#### What you are asked to do
The line containing "The height and width of the screenshot is (513, 900)." and every line after it, through the end of the records below: repeat them exactly, nothing more.

(Extracted records)
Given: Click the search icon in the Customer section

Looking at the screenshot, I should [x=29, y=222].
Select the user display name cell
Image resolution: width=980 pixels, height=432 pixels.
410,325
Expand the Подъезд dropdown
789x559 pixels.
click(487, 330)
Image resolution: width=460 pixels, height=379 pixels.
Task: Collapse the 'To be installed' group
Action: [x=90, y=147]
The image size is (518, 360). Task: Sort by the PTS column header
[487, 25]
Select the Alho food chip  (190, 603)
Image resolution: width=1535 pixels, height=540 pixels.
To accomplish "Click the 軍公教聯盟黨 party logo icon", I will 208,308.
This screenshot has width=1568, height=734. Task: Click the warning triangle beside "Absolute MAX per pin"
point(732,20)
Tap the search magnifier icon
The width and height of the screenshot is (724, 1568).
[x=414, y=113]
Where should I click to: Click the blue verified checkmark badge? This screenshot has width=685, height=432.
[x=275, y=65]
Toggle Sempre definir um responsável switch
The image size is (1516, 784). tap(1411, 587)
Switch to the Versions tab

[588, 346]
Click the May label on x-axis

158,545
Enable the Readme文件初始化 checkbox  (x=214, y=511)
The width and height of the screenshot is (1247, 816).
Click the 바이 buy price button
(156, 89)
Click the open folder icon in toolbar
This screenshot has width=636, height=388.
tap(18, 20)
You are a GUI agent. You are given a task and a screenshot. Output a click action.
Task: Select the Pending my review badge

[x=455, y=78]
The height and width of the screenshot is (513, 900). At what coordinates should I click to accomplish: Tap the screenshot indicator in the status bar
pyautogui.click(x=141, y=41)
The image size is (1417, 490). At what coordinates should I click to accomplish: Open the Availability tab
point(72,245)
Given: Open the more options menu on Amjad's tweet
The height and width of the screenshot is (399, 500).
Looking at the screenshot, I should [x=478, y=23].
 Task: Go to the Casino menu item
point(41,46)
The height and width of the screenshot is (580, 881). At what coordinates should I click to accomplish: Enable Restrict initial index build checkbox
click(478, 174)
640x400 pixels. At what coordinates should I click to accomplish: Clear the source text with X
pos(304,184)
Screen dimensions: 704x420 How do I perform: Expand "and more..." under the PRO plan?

#### Task answer
The height and width of the screenshot is (513, 900). At what coordinates should I click to accomplish: Tap the screenshot indicator in the status bar
pyautogui.click(x=141, y=41)
The image size is (1417, 490). At what coordinates should I click to accomplish: Open the Availability tab
point(72,245)
Given: Open the more options menu on Amjad's tweet
The height and width of the screenshot is (399, 500).
Looking at the screenshot, I should [x=478, y=23].
 Task: Go to the Casino menu item
point(41,46)
The height and width of the screenshot is (580, 881). At what coordinates should I click to accomplish: Enable Restrict initial index build checkbox
click(478, 174)
640x400 pixels. At what coordinates should I click to accomplish: Clear the source text with X
pos(304,184)
Screen dimensions: 704x420 How do I perform: Expand "and more..." under the PRO plan?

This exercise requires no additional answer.